At the end of one of my favorite books Watership Down, as everything is back to normal, the main character – Hazel- passes one of the female rabbits who is telling some of the young rabbits stories of the Black Rabbit’s adventures. As they pause to listen, they hear a fantastical story, and even though it seems unbelievable, there is a grain of truth, for the story she is telling is really the story of Hazel and what he managed to accomplish with his friends. Yet it is incorporated into the legend of the Black Rabbit – the one magical, mystical rabbit that watches over them all.

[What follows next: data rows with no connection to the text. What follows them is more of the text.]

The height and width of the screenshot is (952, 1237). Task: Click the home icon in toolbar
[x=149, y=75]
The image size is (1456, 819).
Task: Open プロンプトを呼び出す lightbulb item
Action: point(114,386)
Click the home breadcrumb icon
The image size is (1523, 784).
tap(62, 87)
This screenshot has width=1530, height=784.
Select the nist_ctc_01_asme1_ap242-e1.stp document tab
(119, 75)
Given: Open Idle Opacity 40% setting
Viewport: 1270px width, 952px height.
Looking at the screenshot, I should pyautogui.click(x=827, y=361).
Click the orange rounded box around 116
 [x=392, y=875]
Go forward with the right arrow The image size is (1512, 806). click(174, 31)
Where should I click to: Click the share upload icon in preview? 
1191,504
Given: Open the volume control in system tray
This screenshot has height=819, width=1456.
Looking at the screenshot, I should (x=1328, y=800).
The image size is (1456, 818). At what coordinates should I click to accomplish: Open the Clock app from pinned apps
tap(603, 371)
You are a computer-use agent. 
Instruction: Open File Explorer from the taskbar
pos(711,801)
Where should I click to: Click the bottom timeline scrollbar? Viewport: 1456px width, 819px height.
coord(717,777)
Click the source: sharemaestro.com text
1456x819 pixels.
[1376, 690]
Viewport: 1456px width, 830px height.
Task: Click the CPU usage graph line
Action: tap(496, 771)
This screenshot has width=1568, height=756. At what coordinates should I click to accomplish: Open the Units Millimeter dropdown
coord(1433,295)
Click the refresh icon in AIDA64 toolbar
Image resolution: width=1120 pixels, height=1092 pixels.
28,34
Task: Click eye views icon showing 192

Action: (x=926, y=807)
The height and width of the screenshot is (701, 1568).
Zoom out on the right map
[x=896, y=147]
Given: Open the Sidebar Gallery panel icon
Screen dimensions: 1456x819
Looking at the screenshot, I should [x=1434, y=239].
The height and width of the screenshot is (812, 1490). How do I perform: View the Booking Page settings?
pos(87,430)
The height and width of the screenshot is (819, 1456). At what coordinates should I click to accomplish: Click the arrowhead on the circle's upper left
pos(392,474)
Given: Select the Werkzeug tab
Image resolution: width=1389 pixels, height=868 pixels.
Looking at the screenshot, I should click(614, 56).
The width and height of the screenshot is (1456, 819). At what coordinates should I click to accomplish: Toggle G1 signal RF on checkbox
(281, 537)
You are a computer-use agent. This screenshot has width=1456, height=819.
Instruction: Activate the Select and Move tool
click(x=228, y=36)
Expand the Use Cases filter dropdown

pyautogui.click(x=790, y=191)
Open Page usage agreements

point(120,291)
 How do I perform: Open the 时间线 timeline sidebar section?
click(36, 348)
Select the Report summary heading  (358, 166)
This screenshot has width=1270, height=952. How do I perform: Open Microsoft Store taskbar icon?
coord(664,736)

It’s Christmas Eve, and as usual, I am pondering the existence of God and of “The Reason for the Season”. I have questioned this as long as I can remember, unable to take the Bible for anything more than a collection of stories that might or might not be true, told and retold over the years until someone finally wrote them down, with no idea how accurate they might be, but with the understanding that these stories perhaps evolved from truth, much like the stories of the Black Rabbit evolved from true life in Watership Down.
My biggest problem is that I cannot believe in God as a father figure, watching over us, guiding us. I cannot believe in the presence of a Satan – of a distinct Good and a distinct Evil. I have read too many creation stories from different cultures that all have a common theme – that of the choice between life and death (sometimes humans make the choice, as in Genesis, and sometimes the choice is made for them). I am, unfortunately, too practical, too scientific to blindly accept this sort of thing on faith. It is easier for me to rationalize that the myth of the Supreme Being(s) makes it easier for people to follow rules if they have the threat of divine retribution, and allows them to explain the unexplainable, like hardships and pain and death.
I believe that Jesus was a man with a lot of radical ideas for his time. I believe that he was a compelling speaker and was able to convince people to share with each other, to think about things in a different light, and for that, he should be remembered. I can not, however, believe that he was capable of miracles, that his mother was a virgin, that any angels spoke to anyone about his birth, or that he rose from the dead. This, I know, makes me subject to eternal damnation in the eyes of some of those who are on the more fundamental side, but what they fail to understand is that the lessons he taught are just as important, and somehow mean more to me if he was a plain, ordinary man, than if he was really this magical ‘Son of God’ creation that right-wing Christianity has turned him into.
Jesus will, therefore, never be anything more to me than just a man – a man who said some important things, but still just a man. And I don’t know if I will ever be able to believe, completely, in God. I can accept that there is something out there greater than myself – some power that has the ability to alter things, although whether it is one or many I do not know. My mother, who was recently consecrated as a minister in the Methodist church, is probably one of the most accepting and open people I know when it comes to religion, and she and I have had a number of conversations on this. I don’t quite grasp her faith and her conviction in the existence of God, but I do admire her for it. She has this faith, not because she was told to believe it, but because she has found it for herself, somehow, somewhere. In a way, I envy her because, and perhaps this may seem odd, despite everything I wrote above, I *want* to believe. I want to be able to get my arms around that higher power and understand this thing called faith. I just don’t seem to be able to.
It’s Christmas Eve. In a few hours I’ll change into something a bit more presentable than an old flannel shirt and my favorite jeans, and go join my parents at the late night service, same as I have done for years. I’ll greet everyone with a smile and possibly a hug, and we’ll sing all the familiar Christmas hymns, and when we light the candles at the end and sing to that flicker of candlelight, I will get that same shiver up my spine as I listen to the voices around me. And as the last note fades away, the congregation will file silently out into the chilly night, not speaking above a murmur until we are outside because somehow it is more appropriate that way. After arranging times to meet at my parents’ house for Christmas morning, I will drive back home, my favorite Christmas album on the stereo, and then I will stand outside in the dark and look up at the stars as I have done nearly every year since I struck out on my own and let the spirit of Christmas settle in the silence of the night. I may never fully understand what it is, but for now, as it has been each year, it will be enough.
Happy holidays to all of my readers, whatever belief you embrace, whatever occasion you choose to celebrate this winter. And special thanks to Rob who managed to put into words his thoughts about God (which are eerily similar to mine) far more eloquently than I ever could.